### Rows of pointing data
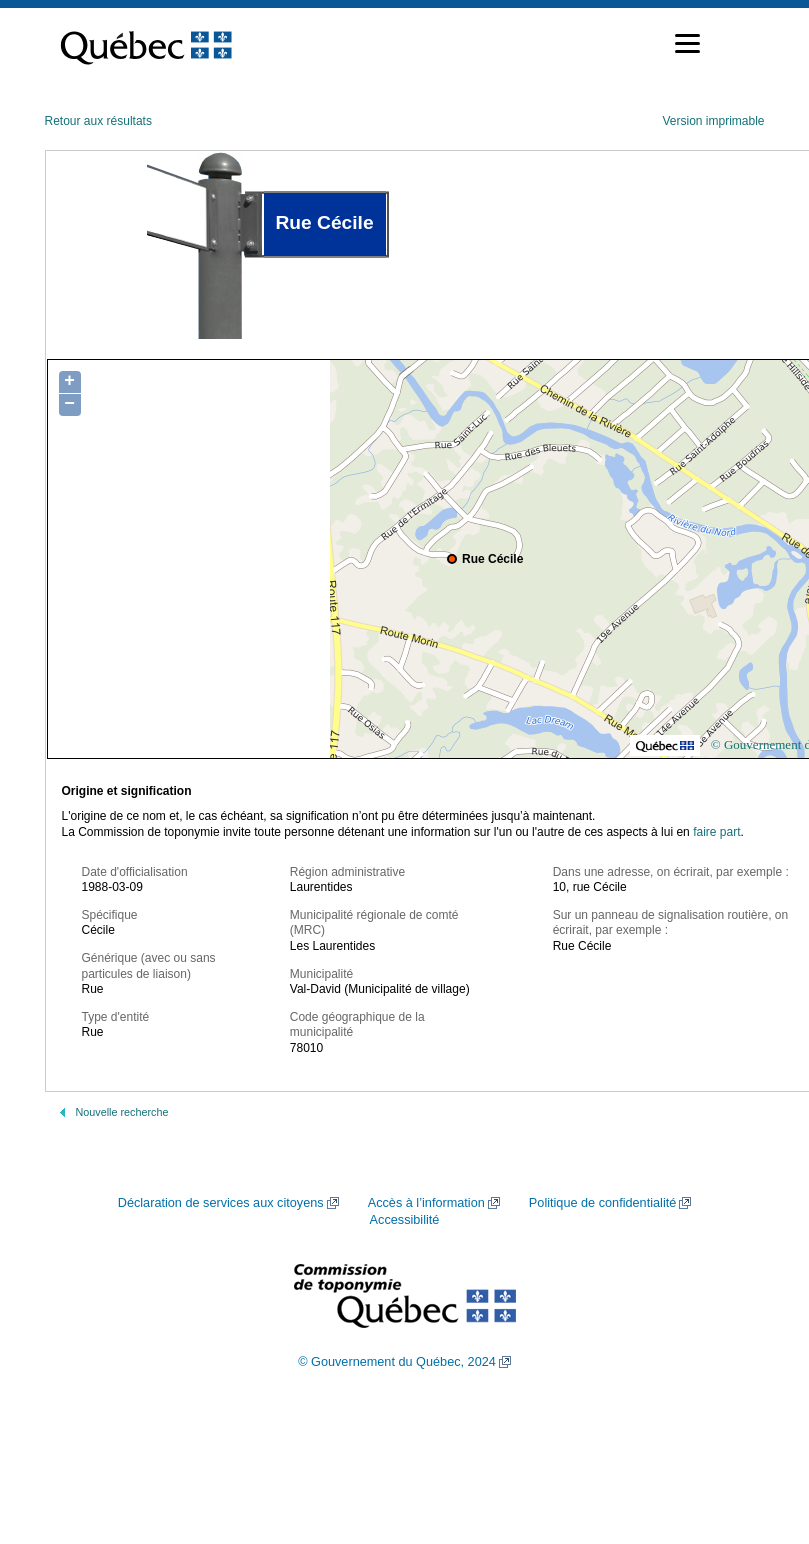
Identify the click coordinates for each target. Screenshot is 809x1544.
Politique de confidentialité (602, 1203)
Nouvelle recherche (122, 1112)
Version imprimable (713, 121)
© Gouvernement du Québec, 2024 (397, 1362)
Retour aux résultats (98, 121)
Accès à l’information (426, 1203)
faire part (716, 832)
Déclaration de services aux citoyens (221, 1203)
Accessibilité (405, 1220)
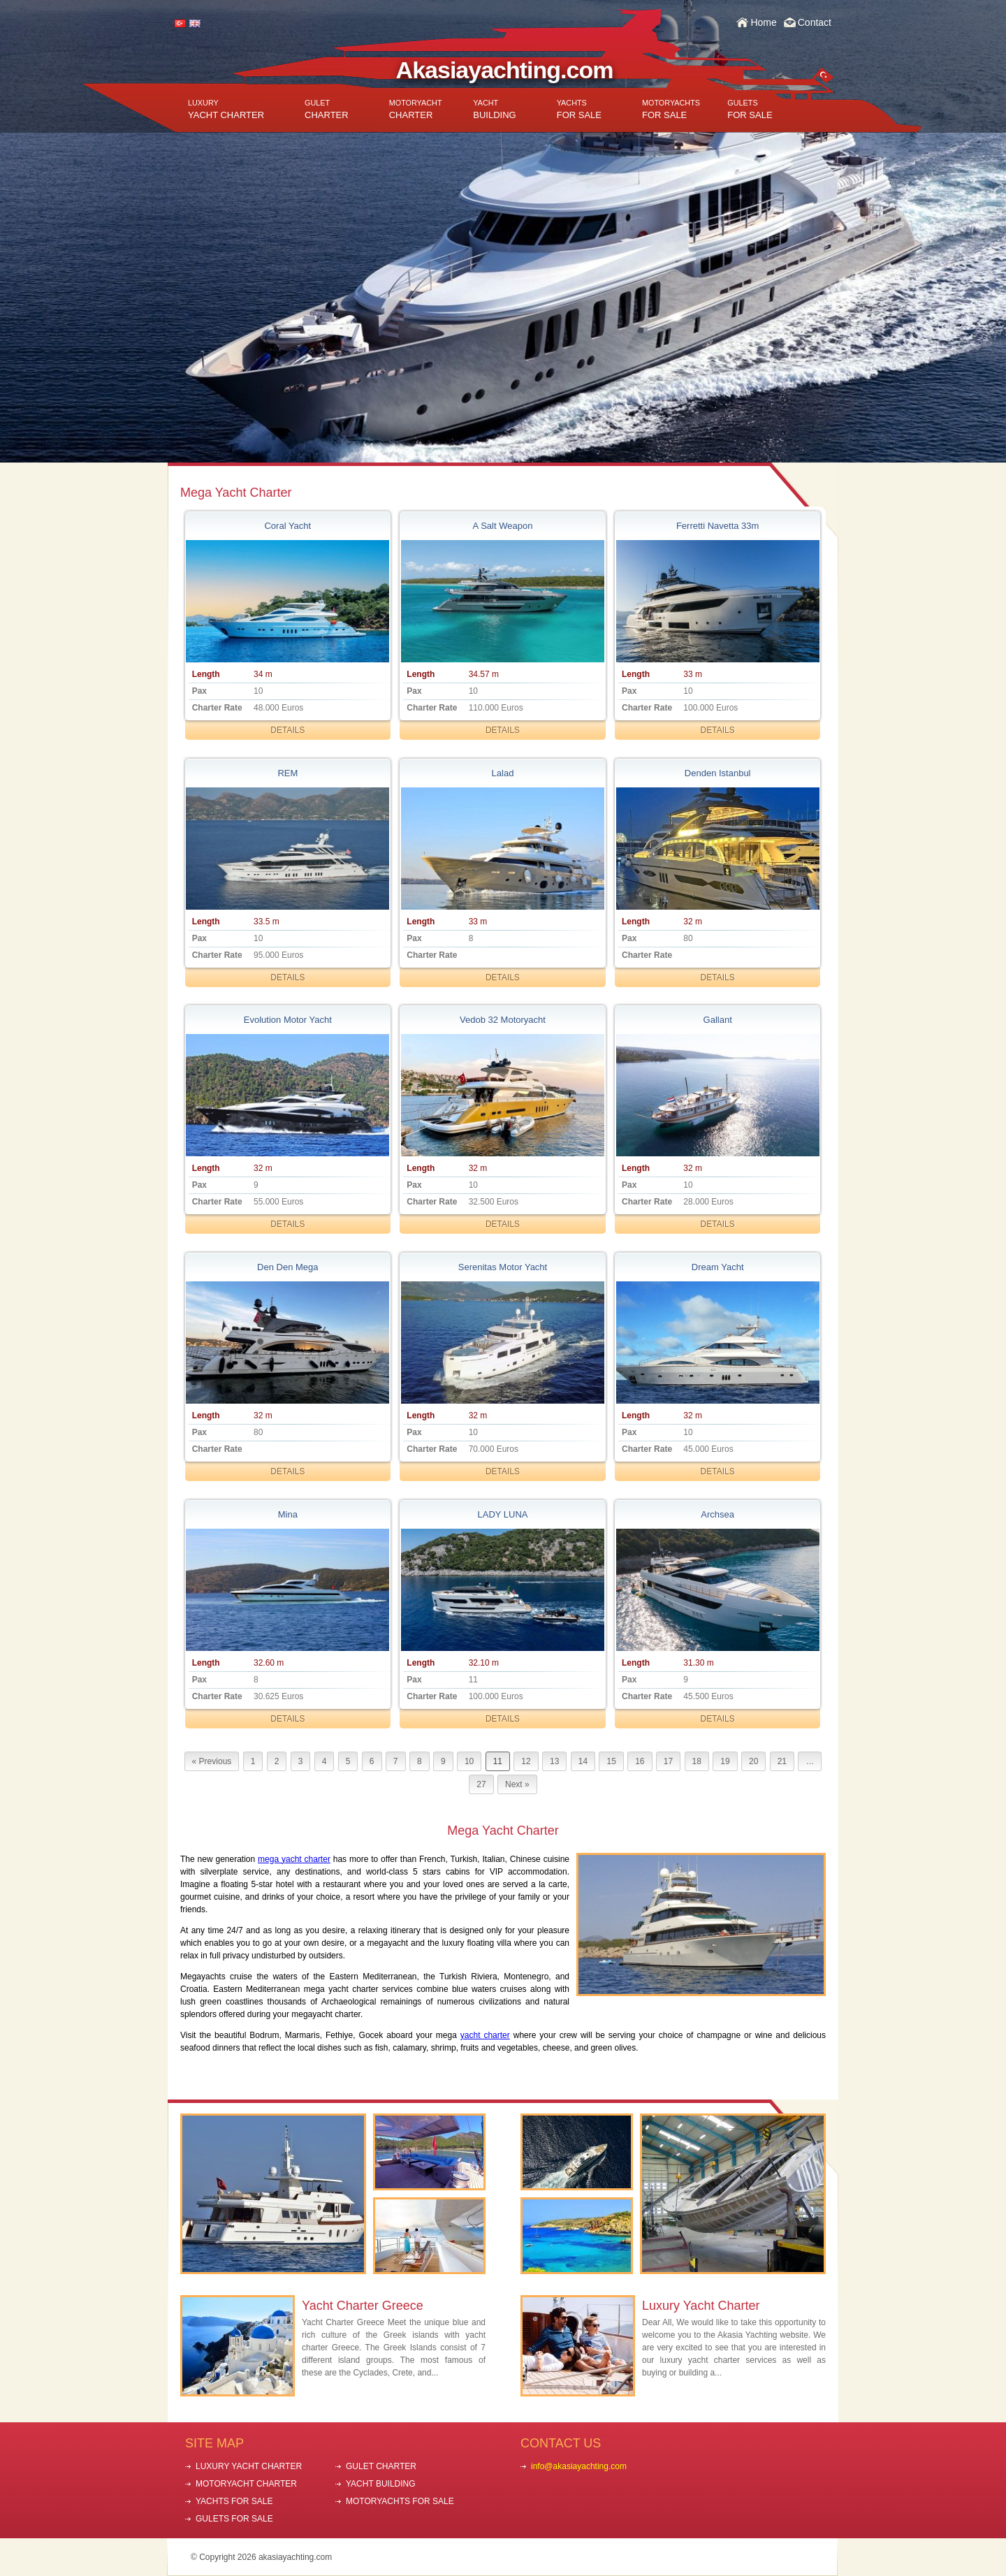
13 (554, 1761)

### Goal of the exercise
Put every line of the rows above into a Markdown table with the columns Number and Line, omitting blank lines and leaving out the pictures.

### Exercise solution
| Number | Line |
|---|---|
| 1 | Identify the click coordinates for each target. Screenshot is 809x1544. |
| 2 | Politique de confidentialité (602, 1203) |
| 3 | Nouvelle recherche (122, 1112) |
| 4 | Version imprimable (713, 121) |
| 5 | © Gouvernement du Québec, 2024 (397, 1362) |
| 6 | Retour aux résultats (98, 121) |
| 7 | Accès à l’information (426, 1203) |
| 8 | faire part (716, 832) |
| 9 | Déclaration de services aux citoyens (221, 1203) |
| 10 | Accessibilité (405, 1220) |
| 11 | 13 (554, 1761) |